Now usually this is the type of thing juries are hired to iron out.The question for the jury should be not only who pulled the trigger but also, if the jury believed that Pulido did not, whether he was in on the heist before the shooting.No sane person would think that little Michael should be convicted if a jury believed he did not shoot the victim and he did not know of the heist ahead of time – right?
Well, sort of.At the trial it seems the judge made a mistake (or two).He told the jury that even if they did not find that Pulido was the shooter, they could convict him of felony-murder if they found he was in cahoots with his Uncle on the robbery ahead of time or if they found he made the plan to rob the cash register after the murder.The judge not only verbally told the jury this, but also gave them written (form) instructions
regarding the law of felony-murder, but incorrectly used the word ‘either’ instead of ‘and’.
Well, little Michael was convicted of felony murder after the jury said they could not determine he was the shooter.Their finding of guilt did not say whether Michael knew of the robbery ahead of time.They just determined he committed the robbery either before or after the murder.Everyone involved admits that under California law, this is error.

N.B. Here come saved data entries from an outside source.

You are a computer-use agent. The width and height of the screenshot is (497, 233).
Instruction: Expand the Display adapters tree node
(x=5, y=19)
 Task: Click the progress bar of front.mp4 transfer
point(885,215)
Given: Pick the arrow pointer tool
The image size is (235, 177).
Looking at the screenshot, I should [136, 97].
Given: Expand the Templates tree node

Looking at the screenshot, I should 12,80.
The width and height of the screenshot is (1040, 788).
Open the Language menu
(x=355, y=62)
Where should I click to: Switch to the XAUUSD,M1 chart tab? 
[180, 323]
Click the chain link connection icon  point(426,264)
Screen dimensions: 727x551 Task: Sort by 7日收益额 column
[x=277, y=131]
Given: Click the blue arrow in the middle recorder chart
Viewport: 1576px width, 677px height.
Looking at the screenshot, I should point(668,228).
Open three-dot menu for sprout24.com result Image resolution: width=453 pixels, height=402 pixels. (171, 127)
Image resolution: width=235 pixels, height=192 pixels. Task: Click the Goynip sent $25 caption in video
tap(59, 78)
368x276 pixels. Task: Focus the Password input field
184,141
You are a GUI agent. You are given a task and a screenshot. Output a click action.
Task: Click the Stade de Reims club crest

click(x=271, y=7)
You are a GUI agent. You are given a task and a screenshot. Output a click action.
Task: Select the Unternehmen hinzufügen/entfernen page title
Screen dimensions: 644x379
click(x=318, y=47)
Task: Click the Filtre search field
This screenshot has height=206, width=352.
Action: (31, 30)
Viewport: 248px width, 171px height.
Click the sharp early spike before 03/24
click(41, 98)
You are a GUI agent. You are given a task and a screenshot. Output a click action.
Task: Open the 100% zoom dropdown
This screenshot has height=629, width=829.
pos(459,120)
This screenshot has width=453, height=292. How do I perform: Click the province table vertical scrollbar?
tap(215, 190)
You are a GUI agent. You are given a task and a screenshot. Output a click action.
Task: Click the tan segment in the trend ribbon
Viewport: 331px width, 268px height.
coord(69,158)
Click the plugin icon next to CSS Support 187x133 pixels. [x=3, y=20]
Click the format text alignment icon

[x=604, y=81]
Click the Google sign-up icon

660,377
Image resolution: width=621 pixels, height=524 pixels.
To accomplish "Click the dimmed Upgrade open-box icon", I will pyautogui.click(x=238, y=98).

So this is when we get a bunch of lawyers involved. The unnamed Per Curiam court says the lower court must now reconsider its ruling that Pulido deserves a new trial by determining whether the faulty instructions were “harmless error” - thereby holding it error for the lower Courts to just automatically give Pulido a new trial.
The plain meaning to anyone but a lawyer is that the six conservative members of the Supreme Court would really, really, really like to find a way to keep Pulido in jail for the rest of his life without a chance for parole (his original sentence) but just couldn’t find a way to do so without deciding that if you have a jury of 12 and six think you did something wrong and six think you did something else wrong, then that counts as unanimous.
The lessons?
1. Don’t go for a ride with your uncle when you need to stop for gas.
And if you do, expect the police to believe your uncle’s version.
2. Don’t expect that an unfair trial will get fixed anytime soon – even if any sane person concludes it is unfair.
3. Do expect the Bush Court to give Gladstone, James Gladstone, more ammunition in weeks to come.